::: Sağlanan metin :::

Aziz Nesin, 20 Aralık 1915’te İstanbul Heybeliada’da doğdu. Babası Abdülaziz Bey Giresun’un Şebinkarahisar ilçesine bağlı Ocaktaşı köyünden göçerek İstanbul’a yerleşti ve bahçıvanlık yaparak geçimini sağladı.
Hayatım süresince boyum kadar kitap yazdım ama beni sevmeyenler buna da mazeret bulup ‘onun zaten boyu kısaydı’ dediler…
Diye sitem eden Mehmet Nusret Nesin ya da bilinen adıyla Aziz Nesin… Mizah, kısa öykü, tiyatro ve şiir dallarında pek çok yapıtı bulunan, söylediği sözler nesiller boyu aktarılmaya devam edecek olan yazarımızın hayatını yaşam öyküsü ve şiirleriyle analım istedik.
Dar Dünya
Yüreğim gövdeme sığmıyor
Gövdem odama
Odam evime sığmıyor
Evim dünyaya
Dünyam evrene sığmıyor
Patlayacağım
Acımın acısından susmuşum
Ki suskunluğum göklere sığmıyor
Böyle bir acıyı kimlere nasıl anlatacağım
Gönül dar geliyor sevgime
Kafam beynime
Ah şakaklarım
Çatlayacağım
Anladım artık anladım
Kimselere anlatamayacağım
Okul
Mapus damı bana çok şey öğretti
Ama en çok sabretmeyi
Yalnızken kalabalık olmayı
Kalabalıktayken de kendimle kalmayı
Ve sürekli kavga edip
Durmadan kendimle barışmayı
Hiç gocunup yüksünmeden
İhanetlere katlanmayı
Beş metrede beş bin metreyi yürümeyi
Ve duvarların darlığında
Dünyaları dolaşmayı
Ve hepsinden de çok
Bütün yuvarlakları yüreğimde bileyip sivriltmeyi
İnsan olmayı insan olmayı
Aziz Nesin, ilk ve orta okulu İstanbul’un çeşitli okullarında okuduktan sonra 1935’te Kuleli Askeri Lisesi’ni, 1937’de Ankara’da Harp Okulu’nu bitirip asteğmen oldu. Son olarak 1939’da Askeri Fen Okulu’nu bitirdi. Bu dönemde bir yandan da Güzel Sanatlar Akademisi Süsleme Bölümü’ne devam etti. Bir röportajında bu eğitim onun hayatına ‘Fikri takip’ dedikleri şeyi getirdiğini belirtmiştir.

:::

■ **Görev listesi**
1. Aziz Nesin metnine göre aşağıdaki soruları yanıtlayın:
(a) Aziz Nesin hangi tarihte ve nerede doğmuştur?
(b) Babası Abdülaziz Bey İstanbul'da geçimini nasıl sağlamıştır?
(c) Aziz Nesin 1939'da hangi okulu bitirmiştir?
2. Aziz Nesin metninde "Aziz Nesin, 20" ifadesini içeren sözcüklerle açılıp "şiirleriyle analım istedik." ifadesiyle kapanan bölümü hiçbir değişiklik yapmadan çıktı olarak verin.

::: Materyal :::

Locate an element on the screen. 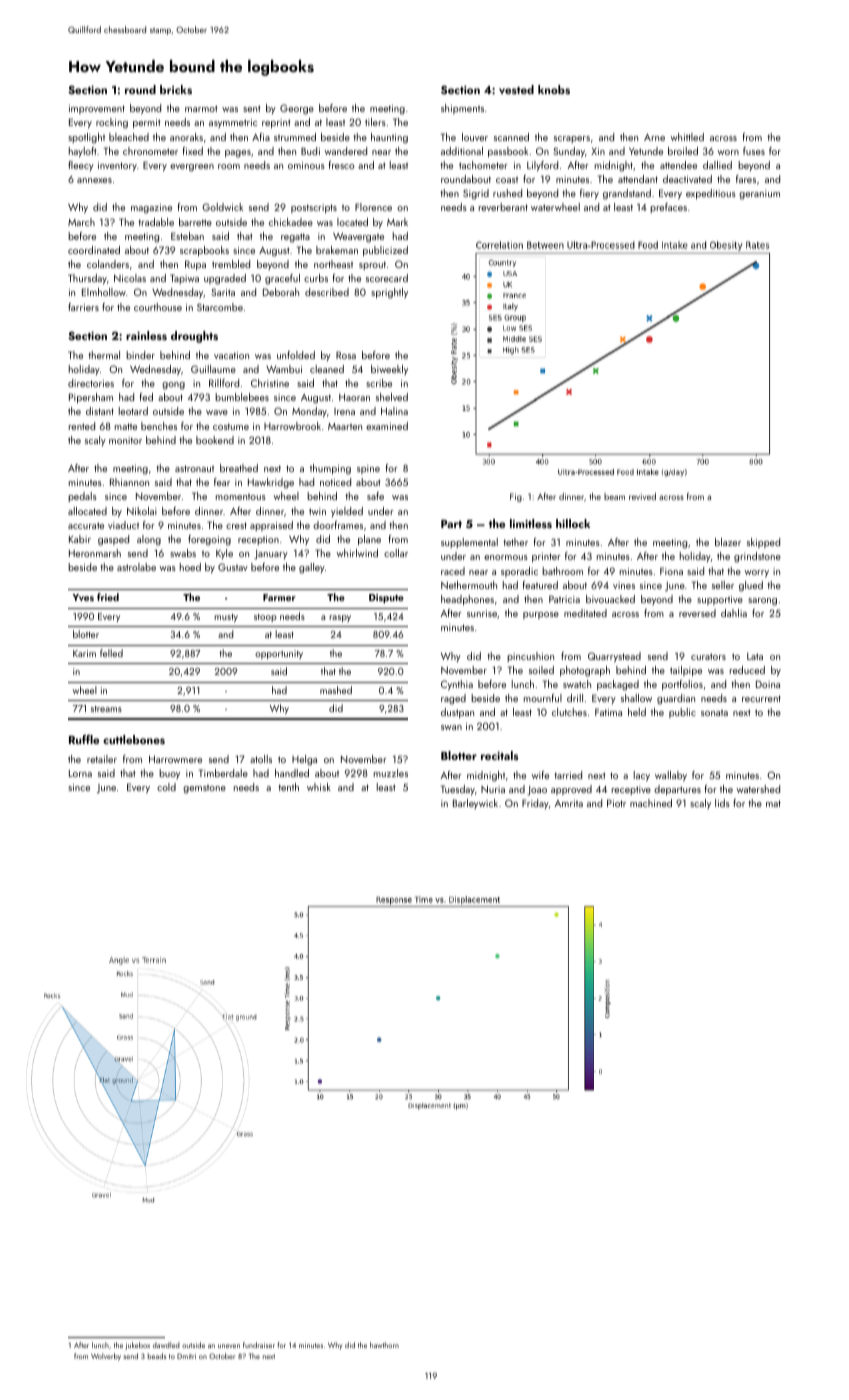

:::

■ **Verilen yanıtlar**
1.
(a) 20 Aralık 1915'te İstanbul Heybeliada'da.
(b) Bahçıvanlık yaparak.
(c) Askeri Fen Okulu'nu.

2.
Aziz Nesin, 20 Aralık 1915’te İstanbul Heybeliada’da doğdu. Babası Abdülaziz Bey Giresun’un Şebinkarahisar ilçesine bağlı Ocaktaşı köyünden göçerek İstanbul’a yerleşti ve bahçıvanlık yaparak geçimini sağladı.
Hayatım süresince boyum kadar kitap yazdım ama beni sevmeyenler buna da mazeret bulup ‘onun zaten boyu kısaydı’ dediler…
Diye sitem eden Mehmet Nusret Nesin ya da bilinen adıyla Aziz Nesin… Mizah, kısa öykü, tiyatro ve şiir dallarında pek çok yapıtı bulunan, söylediği sözler nesiller boyu aktarılmaya devam edecek olan yazarımızın hayatını yaşam öyküsü ve şiirleriyle analım istedik.